The expression x XOR ~x has exactly the same true table.

 

[MetalPig]

ׂ({X}$X) OR ({X}~$X) is a useful tautology (as seen, for example, in http://www.internationalskeptics.com/forums/showpost.php?p=11305194&postcount=1627 including all of its links).

ׂ({X}$X) AND ({X}~$X) is a contradiction.

And since contradictions are false, ({X}$X) XOR ({X}~$X)

How is a tautology about successors useful defining successors?

 

[doronshadmi]

I never said it was. What I said was that ~x is not independent of x.

What you say is irrelevant to ({X} IsSuccessorOf X is a true option) OR ({X} ~IsSuccessorOf X is a true option) and this is exactly the meaning of

x OR ~x
-------
T     T ---> T

which is a part of four lines truth table

 x OR ~x
~T    ~T --> ~T
~T     T -->  T
 T    ~T -->  T
 T     T -->  T

 

[doronshadmi]

How is a tautology about successors useful defining successors?

If being a successor is an optional property of a primitive, then this property may be used OR may not be used, where each state has different results that are mathematically useful, as already explained, for example, in http://www.internationalskeptics.com/forums/showpost.php?p=11294638&postcount=1581.

 

[Little 10 Toes]

And yet you still can't define successor. And so far dorenitics is not useful.

 

[doronshadmi]

And yet you still can't define successor. And so far dorenitics is not useful.

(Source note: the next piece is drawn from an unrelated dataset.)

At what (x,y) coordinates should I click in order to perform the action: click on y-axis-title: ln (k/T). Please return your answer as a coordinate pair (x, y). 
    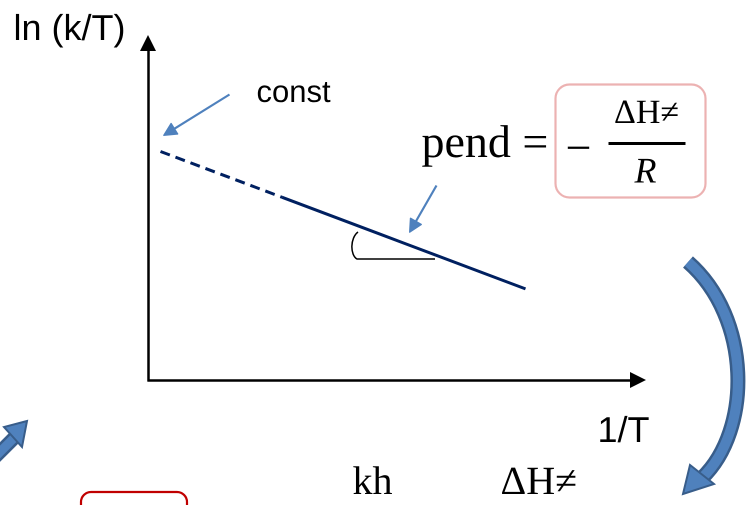
    Looking at the image, I should click on (70, 28).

Already done in http://www.internationalskeptics.com/forums/showpost.php?p=11332118&postcount=1674.

So far Little_10_Toesetics can't comprehend an optional property of a given primitive, therefore Little_10_Toesetics is indeed not useful by its own restrictions.

 

[abaddon]

Already done in http://www.internationalskeptics.com/forums/showpost.php?p=11332118&postcount=1674.

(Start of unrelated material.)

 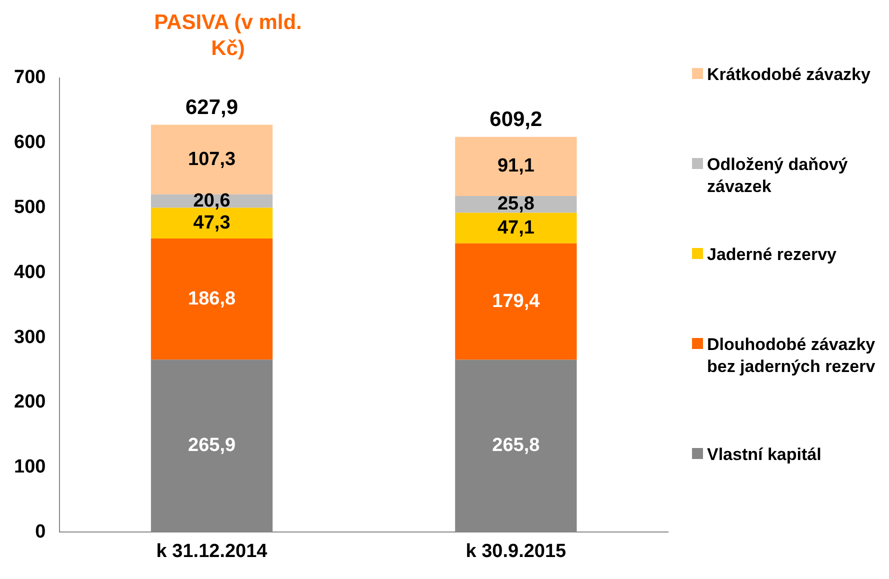 I want to click on data-label: 47,3, so click(x=212, y=223).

So far Little_10_Toesetics can't comprehend an optional property of a given primitive, therefore Little_10_Toesetics is indeed not useful by its own restricted terms.

That isn't a definition.

 

[doronshadmi]

That isn't a definition.

({X}$X) OR ({X}~$X) ($ is an optional property of {X}) is an exact definition of an optional property.

jsfisheretics, abaddonetics and Little_10_Toesetics have the same built_in non useful restrictions that prevent the comprehension of optional properties.

 

[MetalPig]

This is the exact definition of an optional property.

People didn't ask you to define 'optional property'. They ask you to define 'successor', which you still have not done.

 

[MetalPig]

What you say is irrelevant to ({X} IsSuccessorOf X is a true option) OR ({X} ~IsSuccessorOf X is a true option) and this is exactly the meaning of

x OR ~x
-------
T     T ---> T

Why are x and ~x both true? Contradictions are (or can be) true in doronetics?